**Exercise goal**
Among the records, which lines hold the word "badge"? Pick them out.

Stored records:
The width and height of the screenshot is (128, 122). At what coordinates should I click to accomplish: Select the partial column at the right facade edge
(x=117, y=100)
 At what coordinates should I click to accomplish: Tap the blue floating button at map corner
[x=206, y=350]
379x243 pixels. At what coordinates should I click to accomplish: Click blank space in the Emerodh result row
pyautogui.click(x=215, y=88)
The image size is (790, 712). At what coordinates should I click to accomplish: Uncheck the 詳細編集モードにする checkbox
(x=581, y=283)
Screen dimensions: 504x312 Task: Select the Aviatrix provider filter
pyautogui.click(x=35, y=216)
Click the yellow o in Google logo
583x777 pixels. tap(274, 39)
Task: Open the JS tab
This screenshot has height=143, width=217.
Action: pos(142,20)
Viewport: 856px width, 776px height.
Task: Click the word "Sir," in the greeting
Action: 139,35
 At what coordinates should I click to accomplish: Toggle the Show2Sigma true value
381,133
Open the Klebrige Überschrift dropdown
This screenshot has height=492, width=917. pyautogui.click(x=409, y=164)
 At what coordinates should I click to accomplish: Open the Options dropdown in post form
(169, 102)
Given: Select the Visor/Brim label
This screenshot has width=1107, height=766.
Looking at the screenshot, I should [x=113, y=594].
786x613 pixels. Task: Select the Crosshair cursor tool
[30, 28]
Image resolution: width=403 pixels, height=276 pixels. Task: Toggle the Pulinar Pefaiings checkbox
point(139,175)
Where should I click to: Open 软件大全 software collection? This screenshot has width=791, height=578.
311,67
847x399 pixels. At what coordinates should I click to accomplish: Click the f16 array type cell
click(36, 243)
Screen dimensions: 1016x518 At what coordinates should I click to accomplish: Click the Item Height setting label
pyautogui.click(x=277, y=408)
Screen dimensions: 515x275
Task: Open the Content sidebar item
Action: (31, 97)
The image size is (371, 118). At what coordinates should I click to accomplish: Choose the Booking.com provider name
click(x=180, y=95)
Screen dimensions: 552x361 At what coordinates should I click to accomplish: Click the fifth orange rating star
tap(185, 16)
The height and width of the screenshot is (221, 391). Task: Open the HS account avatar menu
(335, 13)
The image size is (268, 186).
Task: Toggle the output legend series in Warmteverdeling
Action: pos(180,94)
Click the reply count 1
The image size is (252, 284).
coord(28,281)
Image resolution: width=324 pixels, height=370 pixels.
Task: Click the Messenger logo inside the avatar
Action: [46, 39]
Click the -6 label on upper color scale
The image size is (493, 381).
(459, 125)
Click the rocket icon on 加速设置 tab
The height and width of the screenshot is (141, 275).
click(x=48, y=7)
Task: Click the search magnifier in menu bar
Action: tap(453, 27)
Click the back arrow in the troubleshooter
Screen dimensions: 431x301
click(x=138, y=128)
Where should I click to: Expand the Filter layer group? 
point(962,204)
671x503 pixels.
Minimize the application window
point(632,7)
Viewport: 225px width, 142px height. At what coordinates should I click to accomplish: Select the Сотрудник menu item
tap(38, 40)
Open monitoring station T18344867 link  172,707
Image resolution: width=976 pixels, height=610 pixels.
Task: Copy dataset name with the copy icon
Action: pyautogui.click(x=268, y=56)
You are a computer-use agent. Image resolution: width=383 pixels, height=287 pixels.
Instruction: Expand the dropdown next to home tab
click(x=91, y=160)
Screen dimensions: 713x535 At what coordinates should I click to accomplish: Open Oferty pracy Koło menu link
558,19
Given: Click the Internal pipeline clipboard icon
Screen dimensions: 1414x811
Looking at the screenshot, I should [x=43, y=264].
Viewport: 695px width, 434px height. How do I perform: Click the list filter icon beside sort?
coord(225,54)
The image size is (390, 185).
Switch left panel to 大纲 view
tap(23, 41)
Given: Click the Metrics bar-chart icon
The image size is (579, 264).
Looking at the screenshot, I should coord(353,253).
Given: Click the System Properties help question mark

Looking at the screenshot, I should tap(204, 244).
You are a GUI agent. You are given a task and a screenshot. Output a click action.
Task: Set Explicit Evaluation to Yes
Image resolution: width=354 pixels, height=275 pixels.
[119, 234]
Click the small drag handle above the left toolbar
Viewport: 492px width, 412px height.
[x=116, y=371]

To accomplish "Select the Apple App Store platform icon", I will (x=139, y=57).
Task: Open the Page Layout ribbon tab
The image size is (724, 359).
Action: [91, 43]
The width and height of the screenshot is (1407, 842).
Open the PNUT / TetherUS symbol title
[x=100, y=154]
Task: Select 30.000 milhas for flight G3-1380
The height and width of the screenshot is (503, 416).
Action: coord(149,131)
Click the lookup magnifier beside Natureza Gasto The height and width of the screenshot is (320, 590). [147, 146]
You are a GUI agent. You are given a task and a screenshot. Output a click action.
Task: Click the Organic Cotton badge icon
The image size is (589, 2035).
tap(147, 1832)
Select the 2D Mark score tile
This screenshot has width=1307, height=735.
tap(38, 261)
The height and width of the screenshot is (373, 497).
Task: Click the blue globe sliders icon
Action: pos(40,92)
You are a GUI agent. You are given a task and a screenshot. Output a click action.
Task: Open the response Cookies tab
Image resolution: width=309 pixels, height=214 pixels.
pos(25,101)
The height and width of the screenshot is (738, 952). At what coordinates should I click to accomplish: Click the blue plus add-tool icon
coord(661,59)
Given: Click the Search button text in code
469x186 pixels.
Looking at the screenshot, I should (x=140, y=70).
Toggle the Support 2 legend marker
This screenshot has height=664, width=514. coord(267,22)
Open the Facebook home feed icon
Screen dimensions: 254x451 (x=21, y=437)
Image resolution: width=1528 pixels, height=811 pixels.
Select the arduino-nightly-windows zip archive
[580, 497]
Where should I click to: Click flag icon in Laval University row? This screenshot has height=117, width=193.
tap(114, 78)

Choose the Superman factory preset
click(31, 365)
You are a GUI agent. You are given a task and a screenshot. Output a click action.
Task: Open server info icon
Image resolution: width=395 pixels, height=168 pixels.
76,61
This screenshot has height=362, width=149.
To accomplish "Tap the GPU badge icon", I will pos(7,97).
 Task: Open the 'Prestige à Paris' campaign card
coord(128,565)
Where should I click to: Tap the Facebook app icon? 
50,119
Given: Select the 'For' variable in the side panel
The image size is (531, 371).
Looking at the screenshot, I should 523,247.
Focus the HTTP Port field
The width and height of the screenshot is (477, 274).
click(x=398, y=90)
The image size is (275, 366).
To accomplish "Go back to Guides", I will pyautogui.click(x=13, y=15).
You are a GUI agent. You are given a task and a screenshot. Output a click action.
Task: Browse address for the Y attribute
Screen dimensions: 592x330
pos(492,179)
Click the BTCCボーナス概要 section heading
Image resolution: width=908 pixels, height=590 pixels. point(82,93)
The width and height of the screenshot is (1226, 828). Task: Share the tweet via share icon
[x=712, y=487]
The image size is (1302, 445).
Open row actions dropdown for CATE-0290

**The answer**
Task: Click the Organic Cotton badge icon
To accomplish "Tap the GPU badge icon", I will pos(7,97).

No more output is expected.